Reporters Without Borders (RSF) calls on the authorities in Kasaï-Oriental province, in the southeast of the Democratic Republic of Congo, to drop all charges against Faustin Mbiya, a radio journalist who was held arbitrarily for three days for violating Covid-19 lockdown measures. Journalism is an essential activity during a crisis, RSF said.
The programme director of Fondation Daniel Madimba, a radio station based in Mbuji-Mayi, the provincial capital, Faustin Mbiya was arrested on 9 May on his return from producing a broadcast in Tshilenge, 25 km to the east. He was freed on bail of 300,000 Congolese francs (160 euros) on 12 May pending trial on charges of "violating emergency health measures" and "insulting the provincial authorities."

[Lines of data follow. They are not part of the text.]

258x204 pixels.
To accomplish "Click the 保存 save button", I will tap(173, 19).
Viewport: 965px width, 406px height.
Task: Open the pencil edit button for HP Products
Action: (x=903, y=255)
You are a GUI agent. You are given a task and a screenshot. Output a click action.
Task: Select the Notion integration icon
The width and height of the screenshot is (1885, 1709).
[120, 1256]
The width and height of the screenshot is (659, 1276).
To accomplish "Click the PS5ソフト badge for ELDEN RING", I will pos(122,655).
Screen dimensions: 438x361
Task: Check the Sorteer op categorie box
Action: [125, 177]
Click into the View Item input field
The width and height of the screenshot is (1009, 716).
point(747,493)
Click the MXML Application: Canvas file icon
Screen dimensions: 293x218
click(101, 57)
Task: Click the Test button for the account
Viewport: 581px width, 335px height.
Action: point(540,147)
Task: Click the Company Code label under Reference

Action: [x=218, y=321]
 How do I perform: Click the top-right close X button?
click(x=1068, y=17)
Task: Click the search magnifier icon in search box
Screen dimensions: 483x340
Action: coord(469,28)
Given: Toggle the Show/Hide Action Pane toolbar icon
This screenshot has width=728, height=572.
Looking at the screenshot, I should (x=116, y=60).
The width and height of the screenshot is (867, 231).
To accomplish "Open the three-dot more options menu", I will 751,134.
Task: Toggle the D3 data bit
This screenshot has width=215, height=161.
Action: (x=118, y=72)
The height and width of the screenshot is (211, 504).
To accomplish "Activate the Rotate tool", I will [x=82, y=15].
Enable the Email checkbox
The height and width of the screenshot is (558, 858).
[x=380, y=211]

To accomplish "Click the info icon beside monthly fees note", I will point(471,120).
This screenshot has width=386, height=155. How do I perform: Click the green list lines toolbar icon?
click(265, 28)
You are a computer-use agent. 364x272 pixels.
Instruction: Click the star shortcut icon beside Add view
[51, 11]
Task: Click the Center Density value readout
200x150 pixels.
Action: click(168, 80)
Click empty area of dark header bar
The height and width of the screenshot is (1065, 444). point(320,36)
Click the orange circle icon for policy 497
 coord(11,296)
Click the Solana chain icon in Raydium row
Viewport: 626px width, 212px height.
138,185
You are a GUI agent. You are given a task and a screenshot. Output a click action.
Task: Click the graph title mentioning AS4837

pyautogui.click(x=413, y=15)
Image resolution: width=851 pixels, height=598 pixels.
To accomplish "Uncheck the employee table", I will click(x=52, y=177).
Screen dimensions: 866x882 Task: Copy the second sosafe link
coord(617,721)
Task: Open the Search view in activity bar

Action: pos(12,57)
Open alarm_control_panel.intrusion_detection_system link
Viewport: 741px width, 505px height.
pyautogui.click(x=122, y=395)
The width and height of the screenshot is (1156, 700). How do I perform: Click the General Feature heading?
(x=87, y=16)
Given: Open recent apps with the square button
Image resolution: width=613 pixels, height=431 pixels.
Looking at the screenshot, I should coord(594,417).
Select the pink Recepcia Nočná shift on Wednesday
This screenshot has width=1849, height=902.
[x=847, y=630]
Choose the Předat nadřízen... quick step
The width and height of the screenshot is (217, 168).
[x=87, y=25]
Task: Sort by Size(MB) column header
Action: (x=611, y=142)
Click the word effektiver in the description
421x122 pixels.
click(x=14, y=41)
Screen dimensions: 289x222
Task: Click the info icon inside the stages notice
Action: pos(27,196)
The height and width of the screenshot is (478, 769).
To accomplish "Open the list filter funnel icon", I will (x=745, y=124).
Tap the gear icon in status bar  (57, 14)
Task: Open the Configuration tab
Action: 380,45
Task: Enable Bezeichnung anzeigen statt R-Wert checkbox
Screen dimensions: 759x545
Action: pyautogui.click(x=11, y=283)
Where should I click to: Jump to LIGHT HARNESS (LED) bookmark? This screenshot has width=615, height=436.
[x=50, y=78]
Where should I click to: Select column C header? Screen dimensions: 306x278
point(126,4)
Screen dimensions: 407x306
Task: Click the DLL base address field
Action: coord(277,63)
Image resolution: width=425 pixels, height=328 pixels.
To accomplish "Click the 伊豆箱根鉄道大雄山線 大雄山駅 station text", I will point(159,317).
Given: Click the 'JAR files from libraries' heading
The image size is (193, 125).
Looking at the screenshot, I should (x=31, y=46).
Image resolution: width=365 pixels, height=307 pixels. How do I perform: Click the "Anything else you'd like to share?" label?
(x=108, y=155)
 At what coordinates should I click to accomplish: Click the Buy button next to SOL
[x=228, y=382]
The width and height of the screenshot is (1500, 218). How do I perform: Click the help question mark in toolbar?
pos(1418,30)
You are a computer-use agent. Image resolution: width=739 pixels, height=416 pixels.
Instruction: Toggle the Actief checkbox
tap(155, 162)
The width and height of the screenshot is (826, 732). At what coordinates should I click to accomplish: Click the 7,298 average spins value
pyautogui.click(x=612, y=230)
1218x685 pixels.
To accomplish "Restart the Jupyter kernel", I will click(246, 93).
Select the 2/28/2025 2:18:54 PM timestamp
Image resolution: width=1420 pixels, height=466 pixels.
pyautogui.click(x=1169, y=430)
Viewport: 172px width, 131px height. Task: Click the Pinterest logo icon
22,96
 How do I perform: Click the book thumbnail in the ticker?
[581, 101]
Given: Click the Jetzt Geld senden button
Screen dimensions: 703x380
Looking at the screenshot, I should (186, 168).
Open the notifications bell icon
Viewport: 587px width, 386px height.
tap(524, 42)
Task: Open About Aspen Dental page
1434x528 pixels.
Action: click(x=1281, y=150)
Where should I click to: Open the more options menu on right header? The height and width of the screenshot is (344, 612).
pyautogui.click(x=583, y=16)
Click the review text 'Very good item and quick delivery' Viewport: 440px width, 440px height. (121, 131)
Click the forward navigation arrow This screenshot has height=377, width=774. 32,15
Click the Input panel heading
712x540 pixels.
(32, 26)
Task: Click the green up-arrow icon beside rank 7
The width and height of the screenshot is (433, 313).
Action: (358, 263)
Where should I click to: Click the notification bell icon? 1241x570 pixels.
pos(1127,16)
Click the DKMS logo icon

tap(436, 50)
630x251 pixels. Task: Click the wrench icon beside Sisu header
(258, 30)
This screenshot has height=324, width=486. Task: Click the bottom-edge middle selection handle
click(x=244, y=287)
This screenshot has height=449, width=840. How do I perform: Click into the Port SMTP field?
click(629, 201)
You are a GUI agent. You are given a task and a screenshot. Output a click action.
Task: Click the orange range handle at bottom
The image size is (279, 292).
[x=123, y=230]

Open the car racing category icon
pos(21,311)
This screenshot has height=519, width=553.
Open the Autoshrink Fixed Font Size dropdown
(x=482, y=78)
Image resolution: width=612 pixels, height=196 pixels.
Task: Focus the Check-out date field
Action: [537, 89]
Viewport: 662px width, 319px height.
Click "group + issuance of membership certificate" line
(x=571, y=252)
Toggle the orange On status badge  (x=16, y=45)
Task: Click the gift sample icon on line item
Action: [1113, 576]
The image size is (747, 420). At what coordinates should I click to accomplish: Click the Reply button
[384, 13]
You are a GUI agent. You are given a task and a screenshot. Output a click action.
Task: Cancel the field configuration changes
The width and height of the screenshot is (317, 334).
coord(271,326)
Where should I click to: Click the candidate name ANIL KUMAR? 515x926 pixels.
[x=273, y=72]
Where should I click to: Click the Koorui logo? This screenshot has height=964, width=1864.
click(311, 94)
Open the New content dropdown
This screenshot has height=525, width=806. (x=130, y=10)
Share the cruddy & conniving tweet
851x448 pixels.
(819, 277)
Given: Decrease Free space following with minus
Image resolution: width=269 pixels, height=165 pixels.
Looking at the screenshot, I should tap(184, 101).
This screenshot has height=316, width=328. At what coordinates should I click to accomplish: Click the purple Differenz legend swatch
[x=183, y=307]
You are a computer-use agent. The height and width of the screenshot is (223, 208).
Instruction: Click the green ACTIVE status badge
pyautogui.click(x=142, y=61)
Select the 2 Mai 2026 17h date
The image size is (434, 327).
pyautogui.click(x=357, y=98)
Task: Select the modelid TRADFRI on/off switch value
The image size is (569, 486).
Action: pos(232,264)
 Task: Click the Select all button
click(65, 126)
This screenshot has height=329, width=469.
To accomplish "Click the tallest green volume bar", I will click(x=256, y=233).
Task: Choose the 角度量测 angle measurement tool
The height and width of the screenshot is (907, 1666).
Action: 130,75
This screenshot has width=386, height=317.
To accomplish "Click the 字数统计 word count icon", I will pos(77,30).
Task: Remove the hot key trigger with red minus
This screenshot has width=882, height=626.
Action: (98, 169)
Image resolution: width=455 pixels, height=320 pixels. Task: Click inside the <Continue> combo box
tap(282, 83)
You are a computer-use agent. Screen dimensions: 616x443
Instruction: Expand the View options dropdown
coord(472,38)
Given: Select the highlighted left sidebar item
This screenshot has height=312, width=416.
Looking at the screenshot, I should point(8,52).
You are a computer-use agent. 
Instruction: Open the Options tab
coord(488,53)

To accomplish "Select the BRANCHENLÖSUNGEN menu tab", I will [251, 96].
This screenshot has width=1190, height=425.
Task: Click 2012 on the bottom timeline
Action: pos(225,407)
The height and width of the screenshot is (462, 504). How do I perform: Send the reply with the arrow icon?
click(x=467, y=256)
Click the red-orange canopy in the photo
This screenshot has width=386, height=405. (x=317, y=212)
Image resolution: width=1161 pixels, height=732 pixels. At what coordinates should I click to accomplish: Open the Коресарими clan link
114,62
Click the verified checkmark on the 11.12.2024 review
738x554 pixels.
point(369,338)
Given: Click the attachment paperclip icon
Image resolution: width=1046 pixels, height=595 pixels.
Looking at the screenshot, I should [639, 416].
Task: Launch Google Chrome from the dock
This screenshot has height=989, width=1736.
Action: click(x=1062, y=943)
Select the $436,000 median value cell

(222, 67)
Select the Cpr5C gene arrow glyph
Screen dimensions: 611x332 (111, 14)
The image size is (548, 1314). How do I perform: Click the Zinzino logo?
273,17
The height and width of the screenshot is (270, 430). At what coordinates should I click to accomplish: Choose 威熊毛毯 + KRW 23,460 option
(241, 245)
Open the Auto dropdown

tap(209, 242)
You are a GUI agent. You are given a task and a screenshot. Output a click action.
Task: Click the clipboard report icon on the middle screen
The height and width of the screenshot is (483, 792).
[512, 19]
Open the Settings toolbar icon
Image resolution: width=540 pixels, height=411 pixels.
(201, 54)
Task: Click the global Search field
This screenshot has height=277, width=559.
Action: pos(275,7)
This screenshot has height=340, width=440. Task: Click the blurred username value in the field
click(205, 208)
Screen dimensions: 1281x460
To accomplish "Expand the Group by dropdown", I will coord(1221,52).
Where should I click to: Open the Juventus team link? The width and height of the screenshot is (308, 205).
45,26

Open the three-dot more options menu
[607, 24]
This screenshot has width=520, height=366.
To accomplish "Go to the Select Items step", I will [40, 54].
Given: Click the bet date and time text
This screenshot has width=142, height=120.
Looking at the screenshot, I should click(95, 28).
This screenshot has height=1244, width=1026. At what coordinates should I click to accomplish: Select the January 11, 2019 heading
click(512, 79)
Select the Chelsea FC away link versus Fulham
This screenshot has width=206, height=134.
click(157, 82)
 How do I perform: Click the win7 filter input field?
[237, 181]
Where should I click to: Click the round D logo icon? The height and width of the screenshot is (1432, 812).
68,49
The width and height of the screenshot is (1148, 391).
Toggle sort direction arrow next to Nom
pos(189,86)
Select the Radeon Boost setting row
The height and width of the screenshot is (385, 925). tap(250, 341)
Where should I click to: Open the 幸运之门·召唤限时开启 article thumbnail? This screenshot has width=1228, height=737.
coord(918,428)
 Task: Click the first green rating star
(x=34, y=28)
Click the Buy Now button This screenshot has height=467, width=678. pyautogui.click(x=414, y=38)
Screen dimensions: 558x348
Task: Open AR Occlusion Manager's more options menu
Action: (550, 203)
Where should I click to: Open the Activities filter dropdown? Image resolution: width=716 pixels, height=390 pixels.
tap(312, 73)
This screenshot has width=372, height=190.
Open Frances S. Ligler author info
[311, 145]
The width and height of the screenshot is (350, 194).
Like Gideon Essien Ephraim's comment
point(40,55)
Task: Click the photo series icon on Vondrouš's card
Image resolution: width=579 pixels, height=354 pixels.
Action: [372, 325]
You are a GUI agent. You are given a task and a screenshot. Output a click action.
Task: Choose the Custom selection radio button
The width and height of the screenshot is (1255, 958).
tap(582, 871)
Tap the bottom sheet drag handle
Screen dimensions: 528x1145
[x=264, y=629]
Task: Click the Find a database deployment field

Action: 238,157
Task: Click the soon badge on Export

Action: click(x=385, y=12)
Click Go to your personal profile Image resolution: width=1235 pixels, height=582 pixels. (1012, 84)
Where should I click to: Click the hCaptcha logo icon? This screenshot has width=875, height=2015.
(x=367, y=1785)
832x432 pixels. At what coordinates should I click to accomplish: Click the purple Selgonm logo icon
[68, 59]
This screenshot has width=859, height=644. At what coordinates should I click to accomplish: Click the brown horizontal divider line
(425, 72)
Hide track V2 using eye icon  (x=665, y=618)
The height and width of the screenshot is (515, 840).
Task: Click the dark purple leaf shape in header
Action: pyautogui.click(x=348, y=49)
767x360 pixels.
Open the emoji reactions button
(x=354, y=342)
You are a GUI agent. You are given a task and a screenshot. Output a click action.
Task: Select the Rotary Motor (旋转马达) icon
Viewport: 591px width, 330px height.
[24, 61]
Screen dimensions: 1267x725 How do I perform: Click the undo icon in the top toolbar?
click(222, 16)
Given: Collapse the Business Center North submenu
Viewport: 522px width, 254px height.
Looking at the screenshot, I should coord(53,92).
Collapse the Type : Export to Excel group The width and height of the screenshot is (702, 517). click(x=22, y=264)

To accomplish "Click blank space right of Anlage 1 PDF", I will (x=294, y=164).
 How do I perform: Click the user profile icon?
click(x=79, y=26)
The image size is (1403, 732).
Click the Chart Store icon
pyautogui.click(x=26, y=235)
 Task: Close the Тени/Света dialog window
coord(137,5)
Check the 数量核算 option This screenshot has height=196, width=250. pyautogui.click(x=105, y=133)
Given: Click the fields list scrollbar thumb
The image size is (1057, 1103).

"We urge the authorities to drop all charges against this journalist, who had no place being in prison," said Arnaud Froger, the head of RSF's Africa desk. "The Congolese authorities and security forces must allow journalists to work freely. Their job of reporting the news is absolutely essential for combatting the coronavirus epidemic effectively." Froger added: "This latest imprisonment of a journalist also speaks to the urgency of adopting a moratorium on arrests of journalists in the DRC. Only firm political decisions of this kind, taken at the highest level of the state, will be capable of reducing the still very numerous abuses against journalists in the DRC."
According to RSF's tally, a total of 26 journalists have been arrested in connection with their coronavirus coverage in sub-Saharan Africa since the start of the epidemic, and around 20 have been attacked while gathering information about the epidemic (with 90% of the attacks being carried out by members of the security forces).
The victims have included Tholi Totaly Glody, a reporter for Alfajari TV in the DRC's Haut-Katanga province, who was deliberately run down by a police car in March while travelling on a motorcycle to cover compliance with the lockdown ordered by the governor.
The DRC is ranked 150th out of 180 countries in RSF's 2020 World Press Freedom Index.